** Start of STORED RECORDS **

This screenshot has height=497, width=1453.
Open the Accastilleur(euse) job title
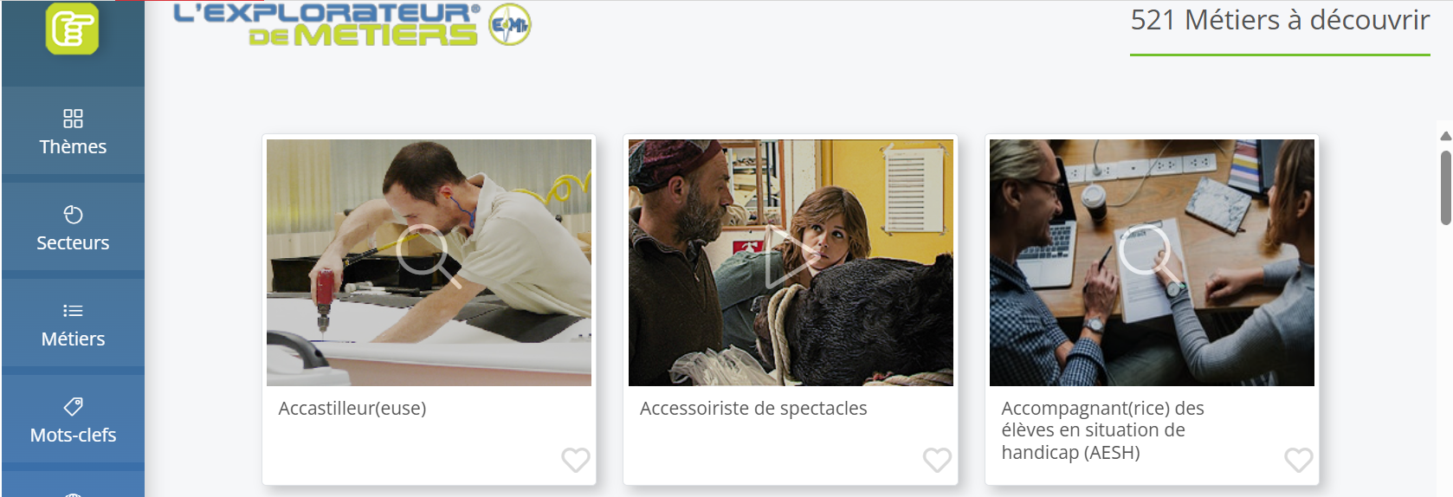coord(352,409)

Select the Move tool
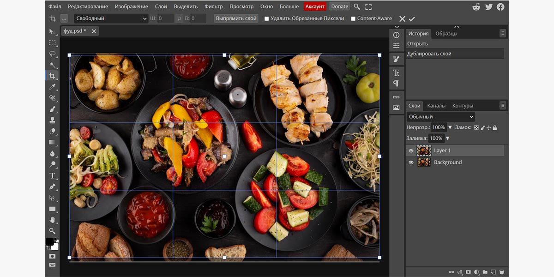tap(53, 31)
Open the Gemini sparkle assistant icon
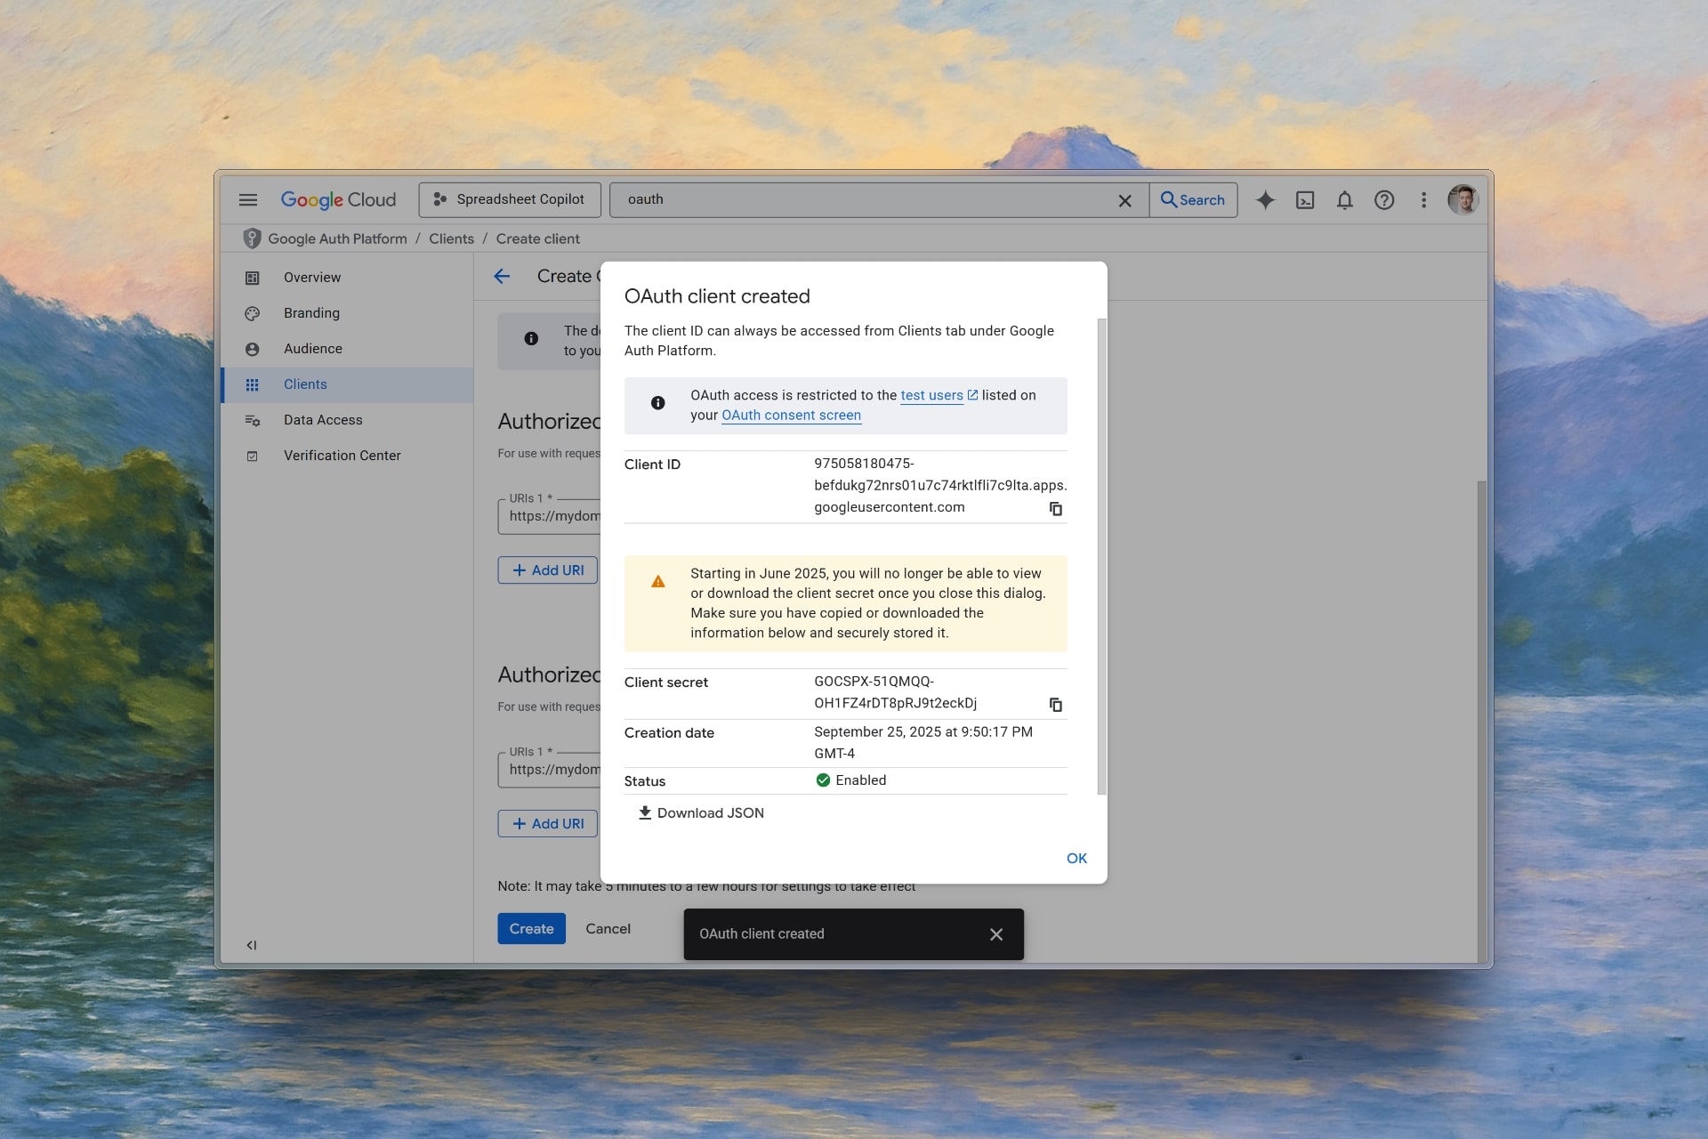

** End of STORED RECORDS **

> **WHAT IS EXPECTED**
Arrange the lines of the records above as a numbered list, dropping any blank lines and leaving the pictures out.

> **WRITTEN ANSWER**
1. This screenshot has height=497, width=1453.
2. Open the Accastilleur(euse) job title
3. coord(352,409)
4. Select the Move tool
5. tap(53, 31)
6. Open the Gemini sparkle assistant icon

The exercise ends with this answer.